Un quadro socio-economico drammatico. È la fotografia della nostra Isola scattata dal report “Economia della Sicilia” di Bankitalia, illustrato oggi nella sede palermitana della Banca d’Italia. Un dato su tutti: nel 2013 nell’Isola sono andati in fumo 73mila posti di lavoro, che diventano 160mila se si considera il periodo compreso tra il 2008 e il 2013.
Il settore che ha risentito maggiormente di queste perdite è stato quello dell’edilizia (-9,6%), seguito da quello dei servizi (-4,5%, in particolare addetti amministrazione pubblica e difesa e comparto istruzione e sanità), ma anche l’industria in senso stretto (-2,9%).
A questo quadro va poi aggiunto il tasso di disoccupazione, cresciuto del 2,4% (totale 21%, dato superiore a quello del Mezzogiorno e dell’Italia).
E sono stati i giovani, in particolare quelli con bassa istruzione, a fare le spese di questa diminuzione dei posti di lavoro, ai quali si sono aggiunti anche gli over50 in possesso di laurea.
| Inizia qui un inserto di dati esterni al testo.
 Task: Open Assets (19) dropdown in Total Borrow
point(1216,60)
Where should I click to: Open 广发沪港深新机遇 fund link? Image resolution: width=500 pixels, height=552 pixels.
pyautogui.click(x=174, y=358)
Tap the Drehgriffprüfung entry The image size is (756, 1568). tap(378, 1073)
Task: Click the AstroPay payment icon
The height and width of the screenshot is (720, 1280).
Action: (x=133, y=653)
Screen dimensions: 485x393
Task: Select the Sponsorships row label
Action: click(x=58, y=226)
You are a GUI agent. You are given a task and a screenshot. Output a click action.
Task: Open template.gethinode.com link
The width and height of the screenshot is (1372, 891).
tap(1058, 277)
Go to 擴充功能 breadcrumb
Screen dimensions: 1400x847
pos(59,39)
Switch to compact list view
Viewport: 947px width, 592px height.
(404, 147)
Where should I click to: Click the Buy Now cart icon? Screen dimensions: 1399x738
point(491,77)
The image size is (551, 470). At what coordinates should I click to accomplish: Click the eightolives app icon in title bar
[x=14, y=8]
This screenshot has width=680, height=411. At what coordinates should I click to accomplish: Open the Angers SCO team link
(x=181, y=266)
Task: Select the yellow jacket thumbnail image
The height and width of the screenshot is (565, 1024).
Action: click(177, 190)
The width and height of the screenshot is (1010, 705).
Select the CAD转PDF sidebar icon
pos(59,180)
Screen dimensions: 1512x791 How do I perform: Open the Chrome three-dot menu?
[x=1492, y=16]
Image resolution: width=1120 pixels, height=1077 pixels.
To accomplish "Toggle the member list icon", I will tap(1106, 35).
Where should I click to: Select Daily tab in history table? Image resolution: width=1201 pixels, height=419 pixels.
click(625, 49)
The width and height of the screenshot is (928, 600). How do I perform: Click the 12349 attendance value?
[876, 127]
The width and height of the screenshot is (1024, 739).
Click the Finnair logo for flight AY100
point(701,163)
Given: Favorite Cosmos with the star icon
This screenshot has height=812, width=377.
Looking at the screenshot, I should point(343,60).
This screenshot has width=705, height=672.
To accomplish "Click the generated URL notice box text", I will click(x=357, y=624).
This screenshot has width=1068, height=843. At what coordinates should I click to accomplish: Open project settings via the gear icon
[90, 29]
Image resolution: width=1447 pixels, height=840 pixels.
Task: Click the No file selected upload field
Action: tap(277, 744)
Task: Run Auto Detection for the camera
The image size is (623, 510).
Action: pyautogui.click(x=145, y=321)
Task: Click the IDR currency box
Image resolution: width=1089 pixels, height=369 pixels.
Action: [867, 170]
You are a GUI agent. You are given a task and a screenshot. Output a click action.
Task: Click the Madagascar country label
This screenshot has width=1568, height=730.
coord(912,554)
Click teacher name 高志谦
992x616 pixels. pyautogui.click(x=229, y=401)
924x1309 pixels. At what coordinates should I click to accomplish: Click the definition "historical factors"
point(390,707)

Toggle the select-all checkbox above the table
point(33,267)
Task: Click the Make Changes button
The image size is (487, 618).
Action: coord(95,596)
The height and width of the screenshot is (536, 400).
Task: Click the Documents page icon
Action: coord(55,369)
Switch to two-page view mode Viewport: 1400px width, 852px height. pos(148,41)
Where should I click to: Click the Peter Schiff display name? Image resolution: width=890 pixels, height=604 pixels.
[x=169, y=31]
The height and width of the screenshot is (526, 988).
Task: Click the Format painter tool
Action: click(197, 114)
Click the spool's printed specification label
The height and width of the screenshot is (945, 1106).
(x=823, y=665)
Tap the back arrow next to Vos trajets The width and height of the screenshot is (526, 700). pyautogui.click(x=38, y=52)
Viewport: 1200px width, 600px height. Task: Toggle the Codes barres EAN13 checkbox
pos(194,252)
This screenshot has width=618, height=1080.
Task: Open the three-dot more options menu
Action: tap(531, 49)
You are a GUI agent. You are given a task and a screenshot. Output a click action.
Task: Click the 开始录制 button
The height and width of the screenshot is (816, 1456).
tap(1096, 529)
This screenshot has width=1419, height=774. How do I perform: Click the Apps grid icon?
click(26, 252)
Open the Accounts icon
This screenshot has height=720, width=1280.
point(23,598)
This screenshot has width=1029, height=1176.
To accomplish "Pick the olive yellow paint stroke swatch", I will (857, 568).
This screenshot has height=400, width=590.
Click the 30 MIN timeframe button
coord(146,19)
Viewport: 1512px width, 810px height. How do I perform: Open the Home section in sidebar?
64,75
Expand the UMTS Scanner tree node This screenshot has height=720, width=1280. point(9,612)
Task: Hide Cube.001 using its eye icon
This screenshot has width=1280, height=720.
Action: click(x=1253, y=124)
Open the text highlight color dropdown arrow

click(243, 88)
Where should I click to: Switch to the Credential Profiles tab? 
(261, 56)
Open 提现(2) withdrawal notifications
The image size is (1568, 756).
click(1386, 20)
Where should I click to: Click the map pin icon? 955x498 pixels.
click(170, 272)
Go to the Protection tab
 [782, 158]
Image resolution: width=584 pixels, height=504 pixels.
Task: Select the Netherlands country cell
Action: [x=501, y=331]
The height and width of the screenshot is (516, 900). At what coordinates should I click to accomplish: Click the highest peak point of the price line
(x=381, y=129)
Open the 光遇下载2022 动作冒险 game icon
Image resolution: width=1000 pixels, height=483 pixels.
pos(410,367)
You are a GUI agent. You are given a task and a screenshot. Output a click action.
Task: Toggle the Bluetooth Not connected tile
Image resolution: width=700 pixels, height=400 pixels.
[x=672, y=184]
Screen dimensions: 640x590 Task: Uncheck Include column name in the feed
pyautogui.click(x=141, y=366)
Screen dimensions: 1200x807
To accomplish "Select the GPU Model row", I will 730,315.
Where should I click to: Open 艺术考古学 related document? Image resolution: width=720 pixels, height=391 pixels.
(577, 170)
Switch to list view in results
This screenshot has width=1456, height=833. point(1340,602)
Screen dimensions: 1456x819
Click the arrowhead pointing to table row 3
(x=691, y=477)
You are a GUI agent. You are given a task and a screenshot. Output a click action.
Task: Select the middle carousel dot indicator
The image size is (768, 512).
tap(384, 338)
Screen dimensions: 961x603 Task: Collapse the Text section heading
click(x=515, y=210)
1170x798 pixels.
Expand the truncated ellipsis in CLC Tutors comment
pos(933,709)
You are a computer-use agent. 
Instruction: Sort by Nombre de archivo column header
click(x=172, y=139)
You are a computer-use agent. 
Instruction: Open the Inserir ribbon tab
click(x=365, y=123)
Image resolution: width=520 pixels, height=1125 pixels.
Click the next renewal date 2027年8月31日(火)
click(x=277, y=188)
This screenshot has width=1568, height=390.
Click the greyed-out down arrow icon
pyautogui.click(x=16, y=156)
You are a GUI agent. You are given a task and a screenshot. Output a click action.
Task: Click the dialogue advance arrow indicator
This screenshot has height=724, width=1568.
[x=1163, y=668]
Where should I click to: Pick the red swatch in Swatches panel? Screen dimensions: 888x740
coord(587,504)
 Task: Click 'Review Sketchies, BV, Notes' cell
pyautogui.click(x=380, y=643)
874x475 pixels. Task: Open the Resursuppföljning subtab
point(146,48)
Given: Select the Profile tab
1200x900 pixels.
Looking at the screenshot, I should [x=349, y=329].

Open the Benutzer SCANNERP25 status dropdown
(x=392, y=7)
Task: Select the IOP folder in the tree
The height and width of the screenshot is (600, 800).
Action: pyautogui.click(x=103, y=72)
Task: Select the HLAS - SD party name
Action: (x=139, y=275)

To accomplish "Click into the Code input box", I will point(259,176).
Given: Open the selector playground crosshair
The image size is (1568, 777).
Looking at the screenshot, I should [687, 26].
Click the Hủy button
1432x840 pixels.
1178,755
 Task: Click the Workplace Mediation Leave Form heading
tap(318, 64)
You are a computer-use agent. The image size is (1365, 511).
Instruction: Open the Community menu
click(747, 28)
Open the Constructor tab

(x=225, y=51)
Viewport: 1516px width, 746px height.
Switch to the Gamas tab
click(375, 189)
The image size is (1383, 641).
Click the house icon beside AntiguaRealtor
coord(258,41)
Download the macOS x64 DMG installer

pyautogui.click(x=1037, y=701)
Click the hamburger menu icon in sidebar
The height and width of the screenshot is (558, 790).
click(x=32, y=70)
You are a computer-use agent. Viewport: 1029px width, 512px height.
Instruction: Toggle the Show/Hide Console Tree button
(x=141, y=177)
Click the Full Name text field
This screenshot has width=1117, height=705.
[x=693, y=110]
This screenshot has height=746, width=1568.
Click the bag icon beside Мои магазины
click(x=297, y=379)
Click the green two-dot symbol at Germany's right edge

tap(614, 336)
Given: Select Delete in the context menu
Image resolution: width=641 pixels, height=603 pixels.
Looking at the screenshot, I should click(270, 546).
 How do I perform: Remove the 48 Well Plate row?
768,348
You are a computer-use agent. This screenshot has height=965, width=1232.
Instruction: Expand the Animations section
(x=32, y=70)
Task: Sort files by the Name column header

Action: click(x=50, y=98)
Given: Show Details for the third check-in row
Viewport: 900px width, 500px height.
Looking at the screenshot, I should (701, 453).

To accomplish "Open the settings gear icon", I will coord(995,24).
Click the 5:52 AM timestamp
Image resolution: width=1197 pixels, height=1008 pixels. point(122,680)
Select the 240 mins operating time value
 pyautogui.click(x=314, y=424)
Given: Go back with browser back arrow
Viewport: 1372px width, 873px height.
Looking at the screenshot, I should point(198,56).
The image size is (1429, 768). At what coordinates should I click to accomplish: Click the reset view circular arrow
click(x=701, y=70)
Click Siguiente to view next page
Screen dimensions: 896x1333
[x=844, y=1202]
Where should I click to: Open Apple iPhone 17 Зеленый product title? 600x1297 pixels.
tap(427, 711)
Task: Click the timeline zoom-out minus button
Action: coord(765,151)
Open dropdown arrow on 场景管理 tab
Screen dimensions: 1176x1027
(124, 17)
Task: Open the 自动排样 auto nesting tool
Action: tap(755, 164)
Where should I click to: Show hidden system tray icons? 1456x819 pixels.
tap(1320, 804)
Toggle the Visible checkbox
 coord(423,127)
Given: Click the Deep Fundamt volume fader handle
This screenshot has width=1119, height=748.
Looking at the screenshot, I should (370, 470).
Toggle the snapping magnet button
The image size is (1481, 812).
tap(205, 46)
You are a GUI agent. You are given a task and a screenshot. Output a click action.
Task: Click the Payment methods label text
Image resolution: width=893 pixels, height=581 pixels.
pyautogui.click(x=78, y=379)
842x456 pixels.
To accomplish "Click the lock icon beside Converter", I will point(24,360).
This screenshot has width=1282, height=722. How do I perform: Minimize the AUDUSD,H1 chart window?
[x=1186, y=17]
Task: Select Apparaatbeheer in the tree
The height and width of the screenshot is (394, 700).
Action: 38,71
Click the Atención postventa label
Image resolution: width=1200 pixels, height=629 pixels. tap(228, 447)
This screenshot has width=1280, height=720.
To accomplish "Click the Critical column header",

Altissimo è poi il dato dei “neet”, ovvero chi non studia e non lavora, che ha raggiunto il 42,7%.
Per quanto riguarda il Pil, la Banca d’Italia evidenzia che, per il sesto anno consecutivo, la Sicilia non è riuscita ad uscire dalla recessione, registrando un -2,5%.
La domanda estera, al netto delle produzioni petrolifere, è cresciuta, anche se a ritmi inferiori rispetto al 2012, trainata dai comparti dell’elettronica e della chimica.
Relativamente agli scambi con l’estero, da una parte le esportazioni si sono ridotte del 14,8%, ma la domanda è cresciuta del 6,8%, grazie al traino dei comparti dell’elettronica e della chimica, le cui vendite sono aumentate del 12,9% e del 7,5%.
Per quanto riguarda il settore dei servizi e del terziario, il valore aggiunto in Sicilia è sceso per il terzo anno consecutivo, mentre migliora il settore privato.
Riguardo al turismo, poi, i dati forniti da Banca d’Italia parlano di una domanda dall’interno ridottasi del 9,7%, a fronte di un aumento degli stranieri del 14%. Segnali incoraggianti, ma lontani dall’essere pienamente di ripresa, arrivano dal mercato del credito. In questo caso le banche appaiono un po’ meno rigide e pessimiste, e si avverte un certo risveglio tra gli operatori.
I prestiti alle famiglie sono diminuiti dell’1,8%, quelli alle imprese del 2,6%, (3,6% se si aggiungono quelli delle società finanziarie) e calano anche i mutui, anche se segni positivi si colgono dalle nuove erogazioni e il calo sembra essersi esaurito.